Senza astrazione o ieraticità, si presenta a noi una scena intima e realistica della tenerezza tra due persone unite da un legame concreto, madre e figlio ripresi a mezzo busto con abiti ed elementi contemporanei come il cuscino su cui è appoggiato Cristo, e con un'accorta rappresentazione dei dettagli fisici e dell'espressione dei volti per esprimere i tratti psicologici, come gli occhi socchiusi di Maria che rivelano dolcezza e pazienza. Inoltre il genere del rilievo, utile alle pratiche devozionali private che si sviluppano proprio nel quindicesimo secolo, permette di rendere maggiormente "tangibile" e comprensibile l'immagine, grazie al protendersi di forme e volumi verso il fedele.

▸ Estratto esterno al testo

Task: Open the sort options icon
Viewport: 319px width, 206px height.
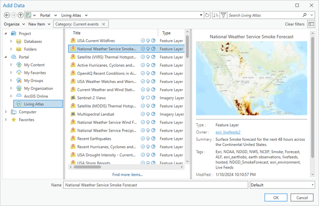Action: pyautogui.click(x=216, y=15)
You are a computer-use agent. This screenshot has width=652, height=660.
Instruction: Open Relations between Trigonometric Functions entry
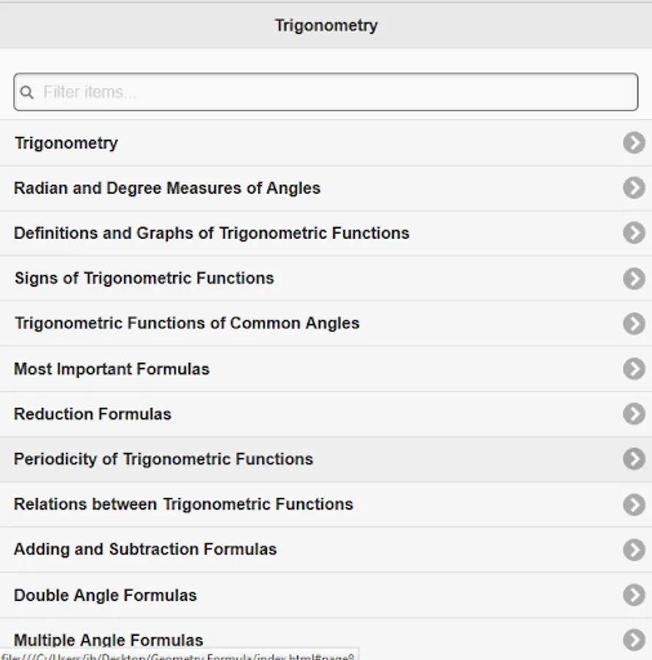183,505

Purtroppo l'opera ha subito qualche lieve danno nel suo abbandono secolare: alcuni segni e fratture superficiali, dovute al contatto con superfici dure, e la perdita parziale del piedino destro del Bambin Gesù. Inoltre si vedono tracce di cromia molto leggere, soprattutto della doratura sulle aureole, mentre sul retro è presente uno strato di rinforzo del gesso detta zaffatura. Questi due ultimi elementi testimoniano lo sviluppo di una storia devozionale intensa, e anche se oggi non è tanto e soltanto quella a farci apprezzare il tondo, ringraziamo i fedeli del palazzo che l'hanno custodita a lungo , la ricognizione delle restauratrici bolognesi Elena dalle Donne ed Elisa Mattei, l'impegno della Fondazione Lercaro con Francesca Passerini, per il suo ritrovamento. La Madonna ritornerà nella sua città natale dopo Expo, per essere nuovamente custodita nella raccolta Lercaro.